En novembre 1920, l'armée du général P. N. Wrangel, dernière force blanche dans le sud de la Russie, a quitté la Crimée et s'est dirigée vers Constantinople. Environ 130 navires de différents types, militaires et civils, ont transporté à Constantinople environ 150 000 militaires et réfugiés.

Après deux semaines d'attente dans la rade de Constantinople, après de longues négociations avec le commandement d'occupation français, l'armée a été autorisée à débarquer sur la côte et à s'installer dans trois camps militaires. Le camp principal pour les troupes régulières, regroupées dans le 1er Corps d'Armée, a été établi près de Gallipoli, à l'extrémité nord des Dardanelles, à 200 km au sud-ouest de Constantinople. Deux autres camps, à Chataldja près de Constantinople et sur l'île de Lemnos, étaient destinés aux cosaques du Don, de Terek et de Kouban.

Le 22 novembre 1920, les premiers vapeur russes « Kherson » et « Saratov » sont arrivés au port de Gallipoli en provenance de Constantinople.
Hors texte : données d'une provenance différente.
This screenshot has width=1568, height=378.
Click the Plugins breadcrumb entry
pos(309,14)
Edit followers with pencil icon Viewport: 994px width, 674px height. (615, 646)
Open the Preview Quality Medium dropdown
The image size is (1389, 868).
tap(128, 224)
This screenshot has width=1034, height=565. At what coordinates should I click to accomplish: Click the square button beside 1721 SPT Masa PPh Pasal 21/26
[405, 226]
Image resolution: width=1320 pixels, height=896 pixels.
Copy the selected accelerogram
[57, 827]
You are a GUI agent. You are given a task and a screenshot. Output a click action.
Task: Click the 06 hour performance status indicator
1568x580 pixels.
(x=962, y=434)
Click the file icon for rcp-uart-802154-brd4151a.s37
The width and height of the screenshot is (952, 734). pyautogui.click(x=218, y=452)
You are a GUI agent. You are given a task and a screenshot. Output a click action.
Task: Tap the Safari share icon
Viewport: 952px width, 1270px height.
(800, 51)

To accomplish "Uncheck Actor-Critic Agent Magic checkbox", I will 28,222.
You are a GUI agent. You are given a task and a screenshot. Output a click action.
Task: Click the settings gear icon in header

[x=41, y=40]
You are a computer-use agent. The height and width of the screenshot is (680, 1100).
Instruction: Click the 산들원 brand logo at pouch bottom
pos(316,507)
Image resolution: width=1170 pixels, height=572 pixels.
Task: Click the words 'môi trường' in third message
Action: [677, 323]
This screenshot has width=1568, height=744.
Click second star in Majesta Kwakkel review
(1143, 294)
Nikanor Vassilievitch Savitch, député de la Douma d'État et membre du gouvernement du Sud de la Russie, a écrit dans ses mémoires : « Il était évident que seule la préservation de l'apparence d'une organisation militaire pouvait insuffler à ces malheureux une nouvelle foi en eux-mêmes et en leur destinée, les incitant à rassembler leur courage et à croire qu'ils avaient raison de verser leur sang pour la Patrie, et que pour eux, tout n'était pas perdu dans l'avenir. Les personnes faisant partie des régiments et des batteries, après le débarquement, se tournaient instinctivement les unes vers les autres. Ils étaient sans abri, jetés sur des rivages désertiques, à moitié vêtus et privés de moyens de subsistance. La plupart n'avaient rien devant eux, ne connaissaient ni langues ni métiers.